We’ve all had that bad day. You wake up, trip over yourself, spill the milk, click “send” before you’re ready, or start the zoom without pants. You may just want to slap yourself in the face that day. I get it. Bad days happen and we need something to get us through!
Here are some tidbits on how to navigate a bad day and overcome it when it’s at its worst.
Blame Does Nothing
Repeat after me…”blame does nothing.” Often, the first reaction I get from clients is that there must be someone or something to blame for the bad day. This is a natural reaction, with its primary purpose to take away your control. Blaming something or someone else doesn’t make it better, so let’s not give it the attention it doesn’t deserve.
Blame it on a planet being in retrograde, lack of sleep, or the day itself! Off-days suck, and we have to live with them. So when you catch yourself starting to blame this and that, don’t waste your energy. Take a deep breath and remind yourself that blame does nothing…except perpetuate those negative feelings and stewing in sadness is no way to live.
Blaming does not justify your reaction, it just heightens all the negative feelings swarming in your brain, eew.
If we can look at blame differently for what it is, mainly a reaction that keeps us from positive energy, we will be able to break the cycle of a bad day and re-write a better story. It’s the little things that can kill a day as a bill comes in the mail, the dog runs out in the road, a makeup tutorial gone wrong and now you look like the Joker…quit the blame and learn to re-write that bad day.
Be Your Own Hero
Remember this…people don’t “make you feel” and no one can control your mind yet…until Elon Musk figures that out. In the meantime, you are in control! When our inner self-talk tells us our day sucks, that we suck and permeates other negative thoughts it is us who has the ability to change the stories we tell ourselves. So before you blame yourself, someone else, or your horoscope, take control and put on that cape!
Here are some tips to become the hero of your bad day:
- Language: What you say to yourself matters. If you’re saying, “Geez, you’re such as asshole for doing that!” it’s going to feel worse than, “You made a mistake, they happen. You will recover from this. Let’s give me a clean slate right now to make things right”
- Accept Responsibility: What role did you play in this bad day? What are the facts? If you did screw up, admit it, ask for an apology, or ask how you can contribute to the solution. “I totally screwed up and am sorry. What can I do/say to get this back on track?” A little responsibility goes a long way.

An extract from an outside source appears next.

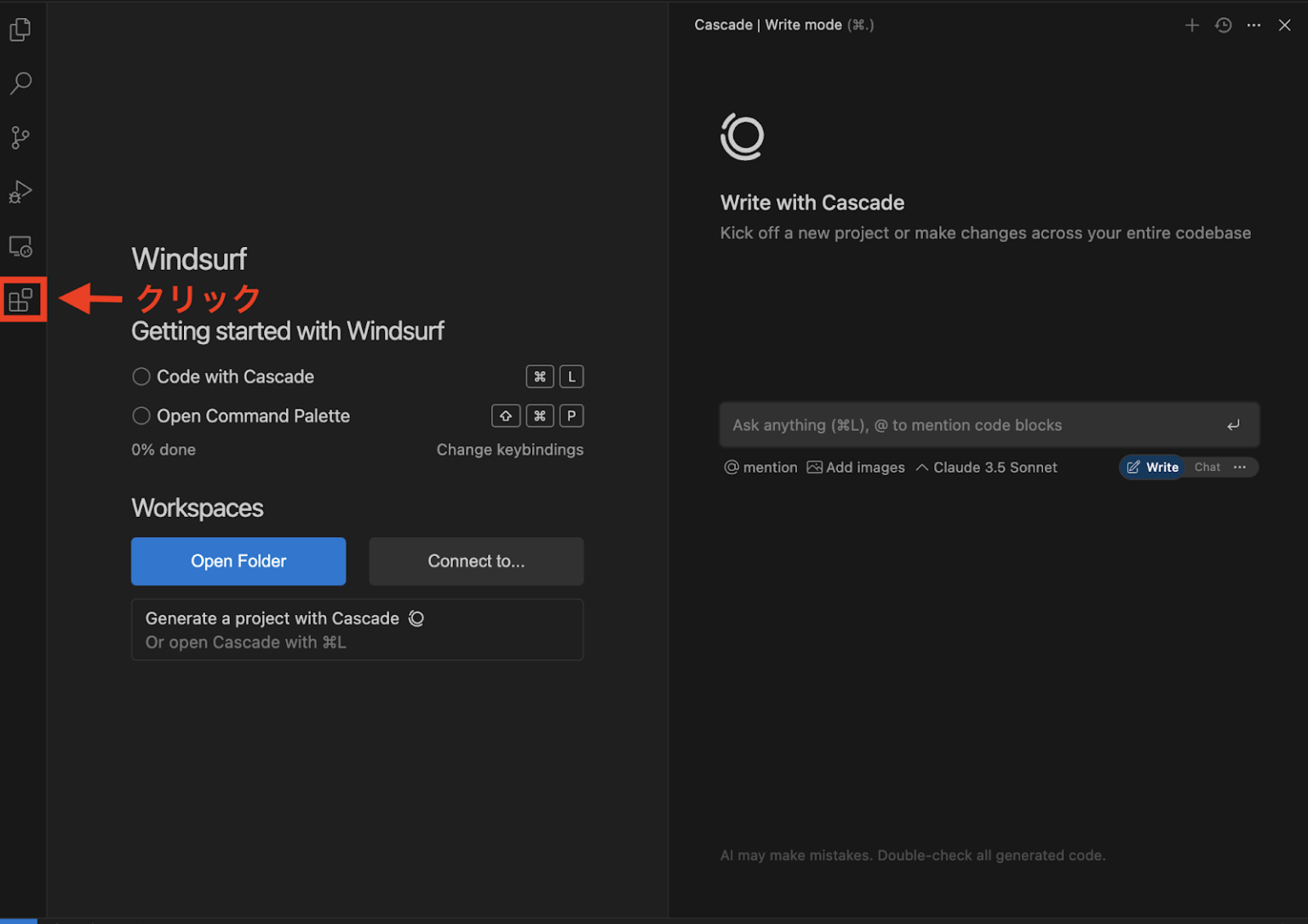Click Add images below the prompt
The image size is (1308, 924).
pyautogui.click(x=856, y=468)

- You are Not Your Day: Whatever is happening on your bad day is not you. It doesn’t define you, it doesn’t control you and it is not your destiny. Be kind to yourself and encourage yourself that you are more than whatever is happening at the moment.
- When Life Gives Lemons: Make lemonade. Make a margarita…or just squeeze lemons on life’s eyes! You’re in charge here. What can YOU do to facilitate a better day? How can you turn it around? Who can help you? Be the solution, be your own hero.
Re-Write Your Ending
Some people dive right into the worst outcomes. Others pretend it’s not happening as a way to cope. If the day is bad, you can, through perspective give yourself a different ending. All this takes is a little imagination and perspective.

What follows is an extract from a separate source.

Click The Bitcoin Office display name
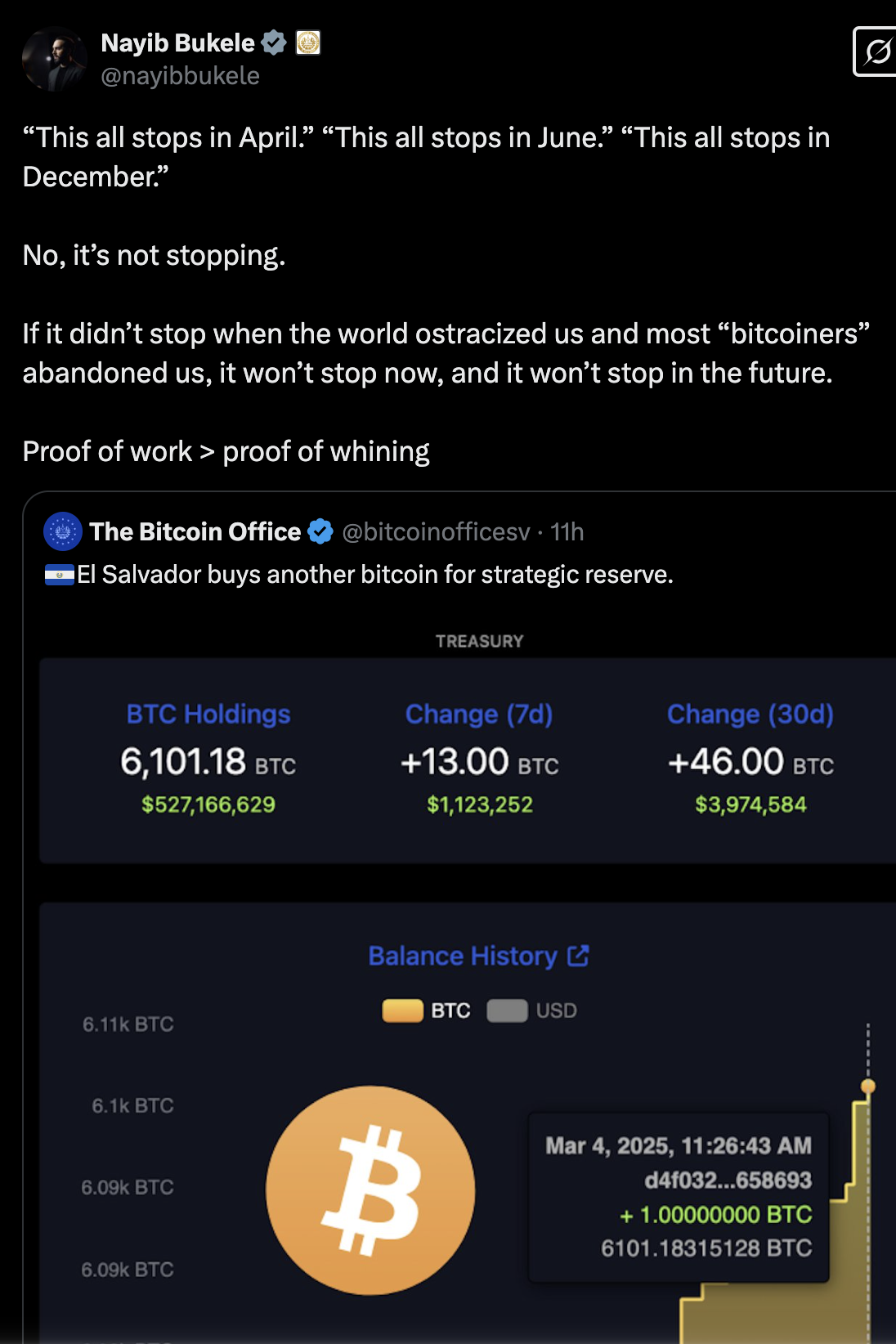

Here are some ways to a happier ending:
- Humor: Is there anything about the day you can laugh about? Try to find something, I swear this works. I’ve had some bad days where I’m like, “where are the cameras, is this for real!?!” if you need help, ask someone to send you a funny meme or GIF.
- The Bright Side: Even though things may feel crappy now, perhaps there is a larger purpose. Sometimes we need to fail before we succeed or something needs to happen that allows something better to unfold. Even if you don’t know what that is, you can remind yourself that something better is in the works.

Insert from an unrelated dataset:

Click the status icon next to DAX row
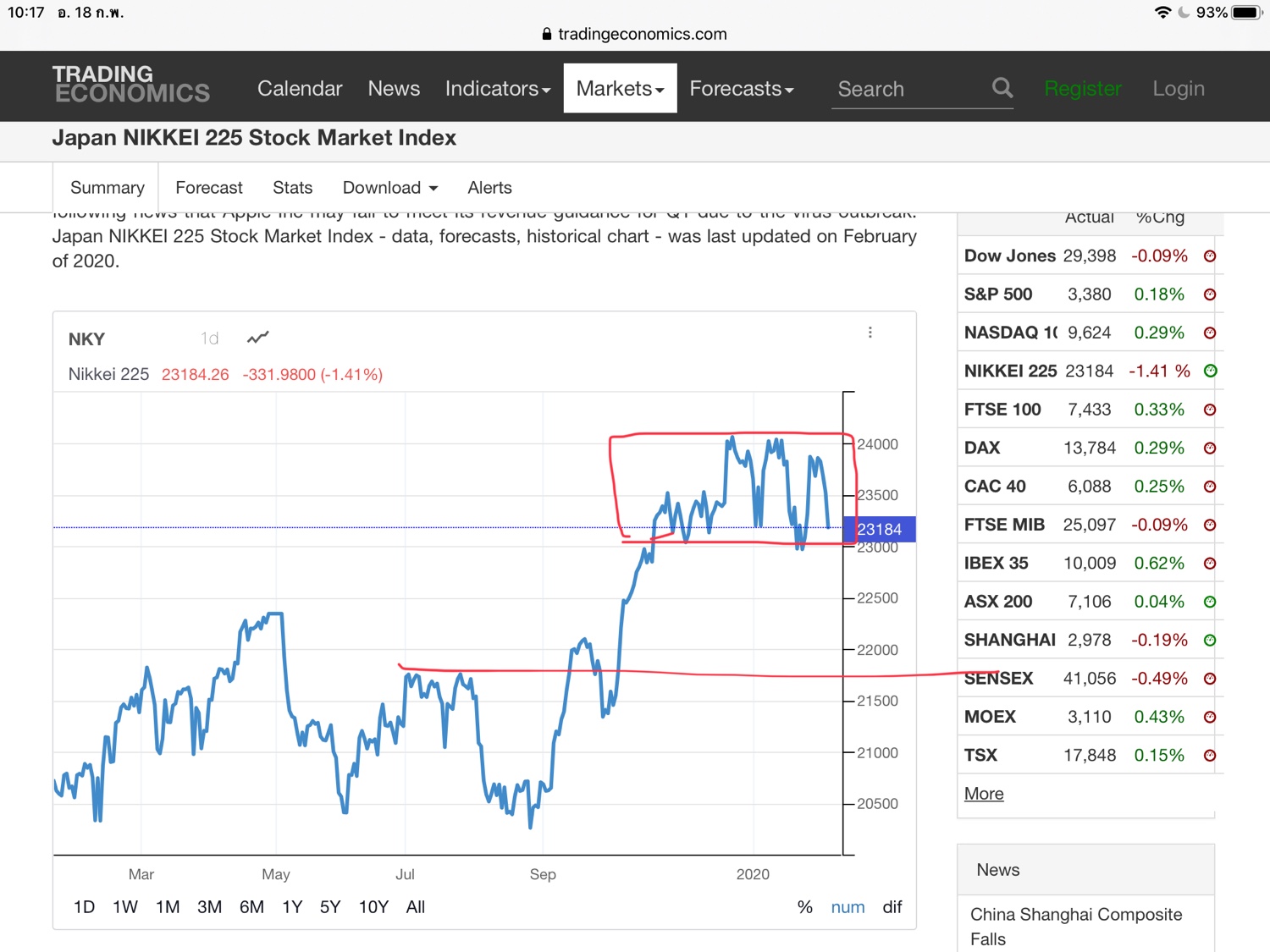 pos(1210,448)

- Find Meaning: What has this negative experience given you? Something to work on? A new perspective or purpose? Is it a reminder of something that’s not serving you? Can you do something with this? When we can find meaning through our hardships, they can remind us of our strength or a way to find meaning in a mess.
- Write it Out: Writing can be therapeutic, particularly if you literally re-write the ending to your bad day. Use your imagination or keep it real, it is another reminder that you are in control of how you feel. What’s a better outcome? What’s the best outcome? You are the author of your story here.
At the end of this day, it’s important to unwind your mind and body. Take deep breathes to unclench that jaw, slow down your heart rate and calm your body. Listen to relaxing music, take a bath or just chill. Tomorrow is a new day, a clean slate to start again in a different way in a different headspace.
A bad day doesn’t have to start and end on a negative note. Allow your day to end in peace for a new tomorrow. You deserve a clean slate.